AIM OF THE TASK
Verbatim copy, images excluded: write out each record shown below.

SOURCE RECORDS
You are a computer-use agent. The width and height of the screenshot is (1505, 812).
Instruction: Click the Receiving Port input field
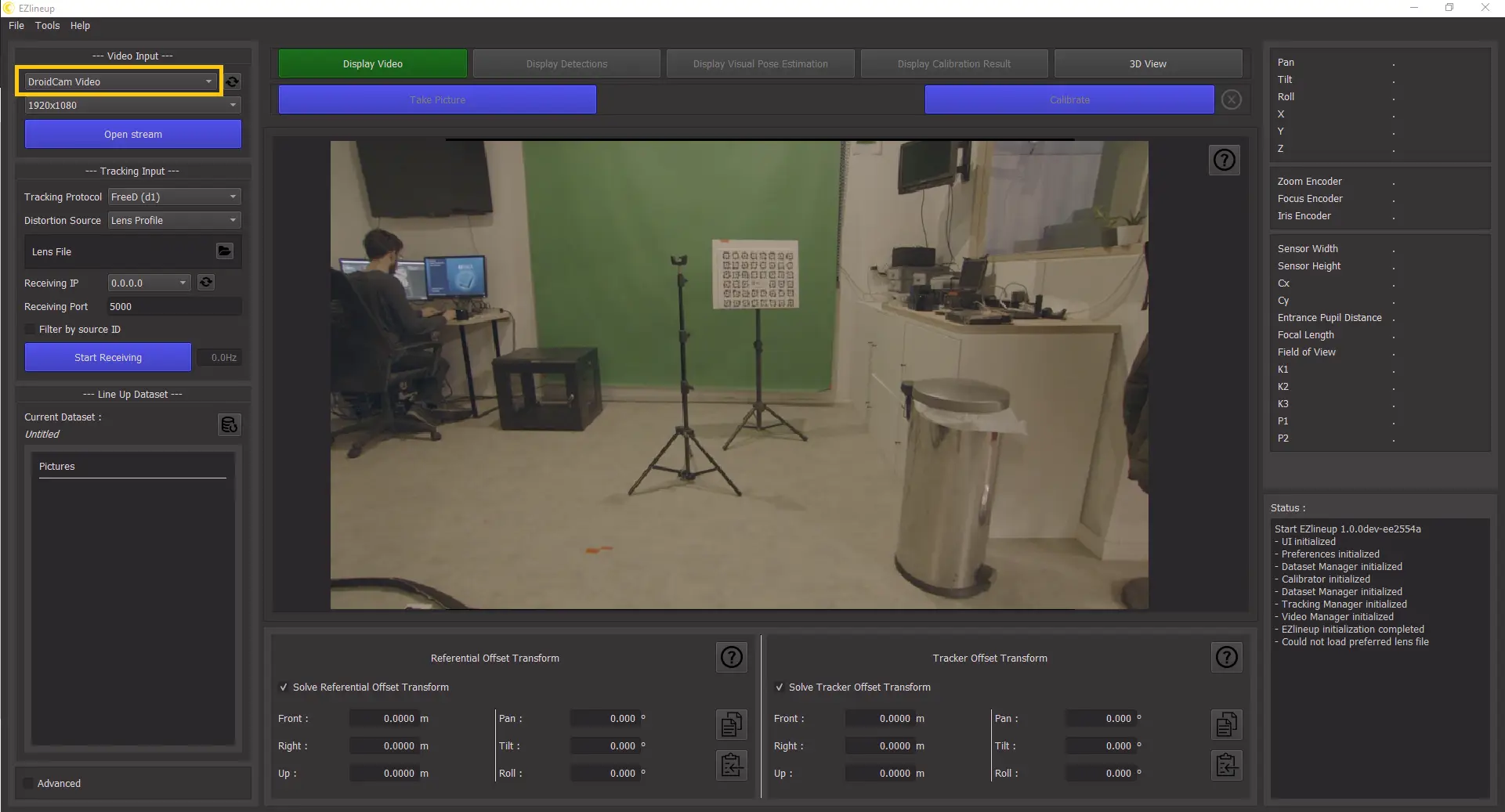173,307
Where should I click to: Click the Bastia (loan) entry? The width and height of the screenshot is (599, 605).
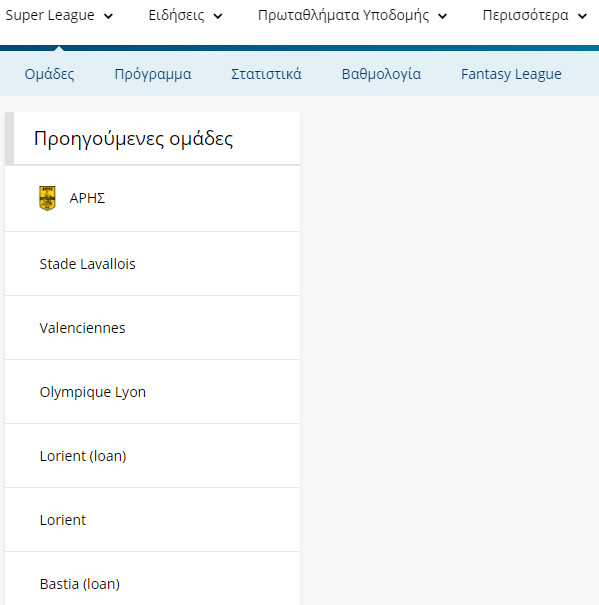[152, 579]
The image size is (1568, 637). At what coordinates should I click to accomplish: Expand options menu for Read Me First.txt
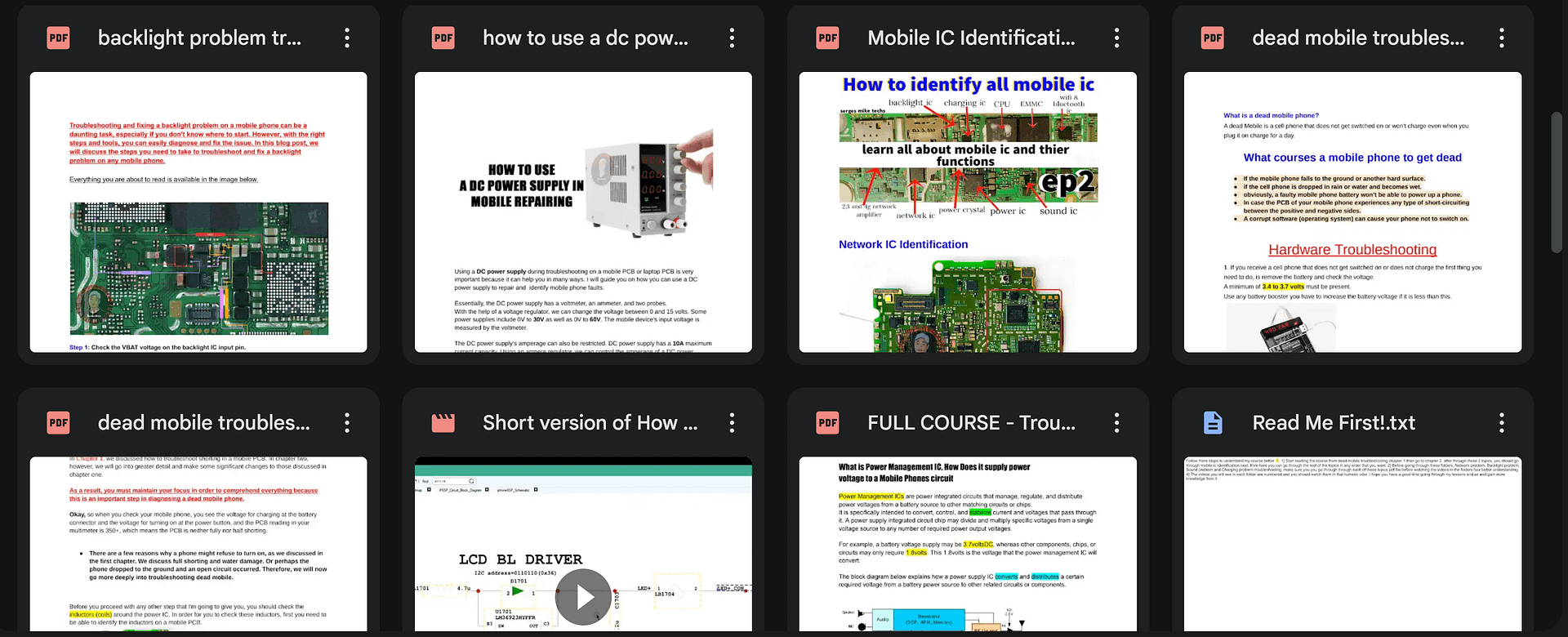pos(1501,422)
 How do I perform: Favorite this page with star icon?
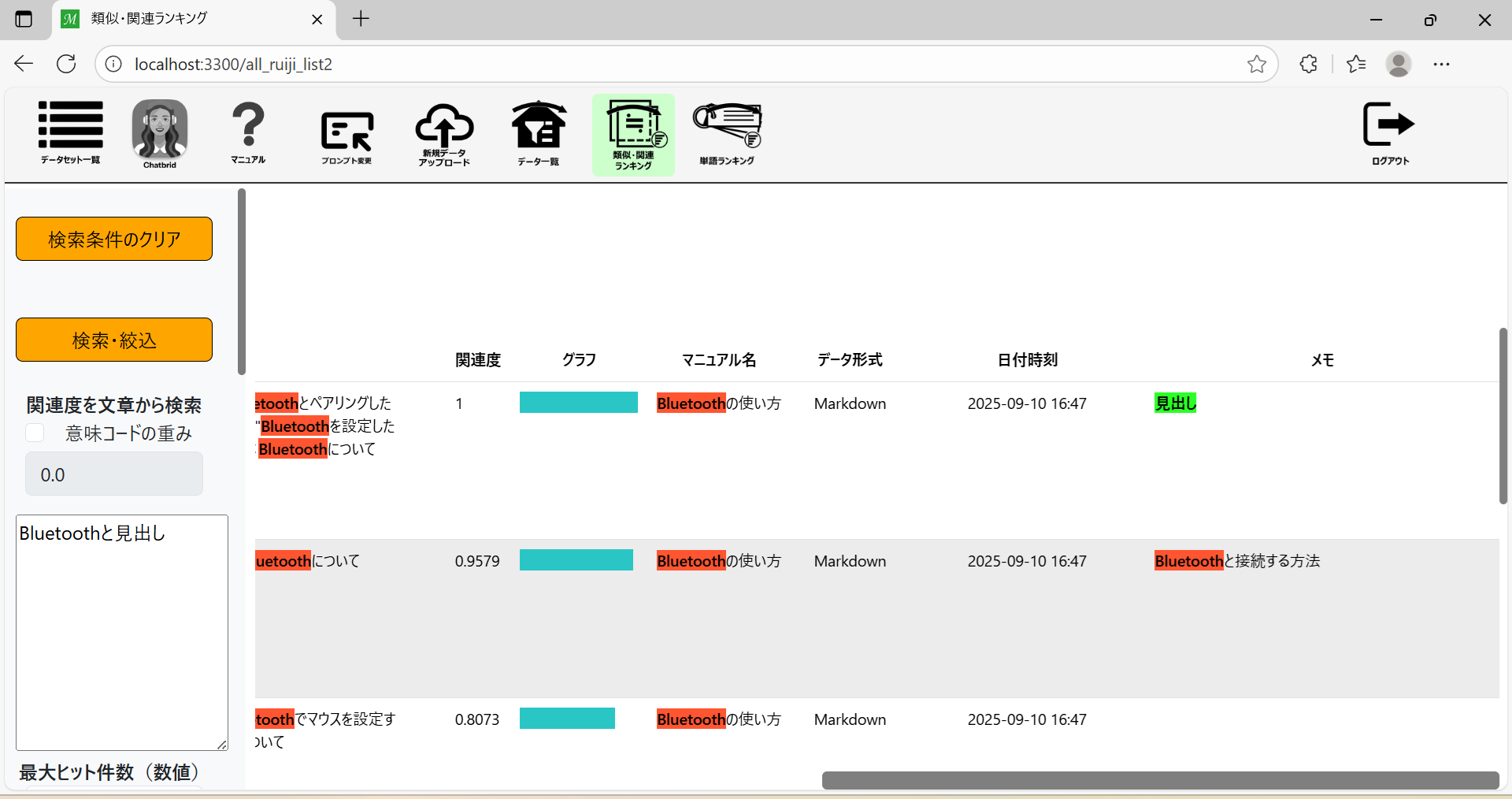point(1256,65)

SOLUTION TO THIS PROBLEM
You are a computer-use agent. The width and height of the screenshot is (1505, 812).
Instruction: Click the Receiving Port input field
173,307
Where should I click to: Click the Bastia (loan) entry? The width and height of the screenshot is (599, 605).
[152, 579]
The image size is (1568, 637). At what coordinates should I click to accomplish: Expand options menu for Read Me First.txt
pos(1501,422)
 How do I perform: Favorite this page with star icon?
point(1256,65)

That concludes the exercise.